I'm working on building up the carbon and it is slowly getting smoother. One thing I've noticed on some really really well seasoned pans is that they have almost a slight sheen. Mine is still dead flat looking.

Also, out of curiosity, how does cooking bacon season a pan???  When I cook bacon, I don't use high heat, therefore how can a carbon layer build up?


----------



## GB

Caslon said:


> Also, out of curiosity, how does cooking bacon season a pan???  When I cook bacon, I don't use high heat, therefore how can a carbon layer build up?


You do not need high heat to season the pan. Heat opens the pores of the metal, the fat gets in, the pan cools and the pores close. That is the seasoning process. Cooking bacon is a great way to continue the seasoning process as it is so high in fat.


----------



## Chief Longwind Of The North

GB said:


> You do not need high heat to season the pan. Heat opens the pores of the metal, the fat gets in, the pan cools and the pores close. That is the seasoning process. Cooking bacon is a great way to continue the seasoning process as it is so high in fat.

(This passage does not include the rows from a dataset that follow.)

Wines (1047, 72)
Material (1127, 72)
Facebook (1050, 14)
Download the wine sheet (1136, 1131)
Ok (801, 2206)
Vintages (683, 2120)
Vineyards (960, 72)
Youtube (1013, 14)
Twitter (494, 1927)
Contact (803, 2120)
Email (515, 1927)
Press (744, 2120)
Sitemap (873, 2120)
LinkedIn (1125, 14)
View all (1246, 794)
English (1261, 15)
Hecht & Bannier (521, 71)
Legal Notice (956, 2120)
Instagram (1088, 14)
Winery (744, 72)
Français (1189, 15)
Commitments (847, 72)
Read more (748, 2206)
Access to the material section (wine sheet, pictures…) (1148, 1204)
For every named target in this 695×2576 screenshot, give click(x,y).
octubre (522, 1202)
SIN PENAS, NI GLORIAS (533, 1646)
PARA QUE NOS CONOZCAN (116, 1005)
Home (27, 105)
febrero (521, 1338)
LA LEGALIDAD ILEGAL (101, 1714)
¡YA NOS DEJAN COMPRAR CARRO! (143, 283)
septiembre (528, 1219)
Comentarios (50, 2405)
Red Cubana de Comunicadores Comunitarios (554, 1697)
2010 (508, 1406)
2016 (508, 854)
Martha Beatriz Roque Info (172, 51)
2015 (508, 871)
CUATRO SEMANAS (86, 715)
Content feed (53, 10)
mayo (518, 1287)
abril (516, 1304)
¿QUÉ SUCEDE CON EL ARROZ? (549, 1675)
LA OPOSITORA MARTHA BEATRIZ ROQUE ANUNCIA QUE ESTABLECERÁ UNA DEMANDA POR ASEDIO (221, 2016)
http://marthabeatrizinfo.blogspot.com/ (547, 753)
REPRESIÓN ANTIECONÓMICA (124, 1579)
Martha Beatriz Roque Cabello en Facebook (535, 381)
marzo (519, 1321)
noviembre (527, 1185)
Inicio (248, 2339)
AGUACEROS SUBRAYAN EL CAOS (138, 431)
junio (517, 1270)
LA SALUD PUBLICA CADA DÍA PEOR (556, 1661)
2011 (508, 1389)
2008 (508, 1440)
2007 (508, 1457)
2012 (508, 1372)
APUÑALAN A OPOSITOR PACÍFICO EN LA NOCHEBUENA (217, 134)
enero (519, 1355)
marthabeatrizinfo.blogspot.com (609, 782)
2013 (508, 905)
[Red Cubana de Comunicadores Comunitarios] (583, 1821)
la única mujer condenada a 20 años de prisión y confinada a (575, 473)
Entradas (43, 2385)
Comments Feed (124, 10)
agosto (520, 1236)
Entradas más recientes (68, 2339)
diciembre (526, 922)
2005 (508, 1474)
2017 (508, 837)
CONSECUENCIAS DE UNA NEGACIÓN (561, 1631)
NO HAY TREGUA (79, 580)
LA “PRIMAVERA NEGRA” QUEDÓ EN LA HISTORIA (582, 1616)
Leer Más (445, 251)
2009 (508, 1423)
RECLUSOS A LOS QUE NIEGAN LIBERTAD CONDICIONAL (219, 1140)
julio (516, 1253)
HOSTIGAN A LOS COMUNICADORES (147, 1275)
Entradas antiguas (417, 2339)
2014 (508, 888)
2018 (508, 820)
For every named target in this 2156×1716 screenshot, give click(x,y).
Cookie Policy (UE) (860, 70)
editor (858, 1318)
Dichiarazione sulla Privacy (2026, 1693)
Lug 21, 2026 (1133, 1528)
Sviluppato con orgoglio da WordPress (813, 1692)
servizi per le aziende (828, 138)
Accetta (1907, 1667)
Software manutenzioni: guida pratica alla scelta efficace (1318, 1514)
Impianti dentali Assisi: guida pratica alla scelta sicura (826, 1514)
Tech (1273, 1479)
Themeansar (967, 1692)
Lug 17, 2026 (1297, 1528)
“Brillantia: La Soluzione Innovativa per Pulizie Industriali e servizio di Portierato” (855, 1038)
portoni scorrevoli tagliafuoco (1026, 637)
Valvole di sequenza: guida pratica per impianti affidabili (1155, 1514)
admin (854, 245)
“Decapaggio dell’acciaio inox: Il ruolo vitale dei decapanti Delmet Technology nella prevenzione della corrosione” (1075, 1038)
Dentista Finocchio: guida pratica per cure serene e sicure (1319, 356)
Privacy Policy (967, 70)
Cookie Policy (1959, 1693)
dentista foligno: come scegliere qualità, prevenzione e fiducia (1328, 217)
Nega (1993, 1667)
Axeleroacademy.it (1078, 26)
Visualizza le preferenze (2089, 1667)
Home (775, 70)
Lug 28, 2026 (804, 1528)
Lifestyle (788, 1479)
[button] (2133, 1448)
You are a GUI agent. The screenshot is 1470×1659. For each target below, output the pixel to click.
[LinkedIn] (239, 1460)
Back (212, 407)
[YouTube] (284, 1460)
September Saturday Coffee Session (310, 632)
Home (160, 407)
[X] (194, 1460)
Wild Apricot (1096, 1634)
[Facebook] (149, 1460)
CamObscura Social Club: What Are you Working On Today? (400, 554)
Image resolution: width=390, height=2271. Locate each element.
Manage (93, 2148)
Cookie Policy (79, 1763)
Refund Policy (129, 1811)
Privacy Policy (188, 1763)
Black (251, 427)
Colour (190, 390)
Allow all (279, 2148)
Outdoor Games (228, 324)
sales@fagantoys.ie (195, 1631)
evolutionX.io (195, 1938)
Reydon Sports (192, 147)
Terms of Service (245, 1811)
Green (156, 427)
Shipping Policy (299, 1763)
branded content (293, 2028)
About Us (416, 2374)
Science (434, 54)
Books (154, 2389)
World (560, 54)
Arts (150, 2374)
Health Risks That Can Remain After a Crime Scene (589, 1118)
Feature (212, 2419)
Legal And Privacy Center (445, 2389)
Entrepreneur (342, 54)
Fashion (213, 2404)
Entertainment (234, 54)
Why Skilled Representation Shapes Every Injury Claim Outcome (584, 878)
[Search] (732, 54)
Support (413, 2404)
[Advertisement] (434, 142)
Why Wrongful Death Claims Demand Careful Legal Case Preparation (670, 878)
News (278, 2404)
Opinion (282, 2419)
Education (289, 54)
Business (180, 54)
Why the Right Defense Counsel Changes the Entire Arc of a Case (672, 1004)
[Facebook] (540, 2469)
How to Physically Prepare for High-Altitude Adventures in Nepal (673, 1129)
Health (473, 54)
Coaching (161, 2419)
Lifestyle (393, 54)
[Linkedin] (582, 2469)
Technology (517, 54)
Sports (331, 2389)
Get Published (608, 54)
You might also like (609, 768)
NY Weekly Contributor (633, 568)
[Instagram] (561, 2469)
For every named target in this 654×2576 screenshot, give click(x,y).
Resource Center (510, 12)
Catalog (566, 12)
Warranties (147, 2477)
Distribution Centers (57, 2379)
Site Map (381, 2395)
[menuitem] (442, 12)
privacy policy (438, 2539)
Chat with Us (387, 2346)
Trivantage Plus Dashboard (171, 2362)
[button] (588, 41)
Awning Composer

I sometimes cook bacon over relatively high heat.

And sometimes I've received some good burns from spattering grease.

I try to give myself time to cook bacon over lower heat settings now.  It spares me pain, sometimes.

Seeeeeeya; Chief Longwind of the North


----------



## GB

Just don't cook it while in your birthday suit.


----------



## taxlady

A friend of mine just posted, in her blog, about Lodge cast iron. It's on special: Lodge 5-Piece Cast Iron Set is $65 again! Hurry! | Being fRoogal


----------



## JGDean

I have several items of cast iron all are well seasoned from use except for an odd sized one. I used it the other day and was in a rush and overheated it with a heavy coating of oil. I put it in a cold oven to cool. Now the entire thing is super gummy. How do I remove the residue??


----------



## GB

Try heating it again and then wiping out (carefully) the excess while it is still hottish.


----------



## dcSaute

lemme guess... that was vegetable oil of some type?

'seasoning' is the process of developing a carbon coating on the cast iron that becomes 'non-stick'

if you review the preceding pages you'll see why some oils/fats seem to work better than others.  there is actual science behind this stuff, although "Because my Grandmother did it like this" trumps science every time.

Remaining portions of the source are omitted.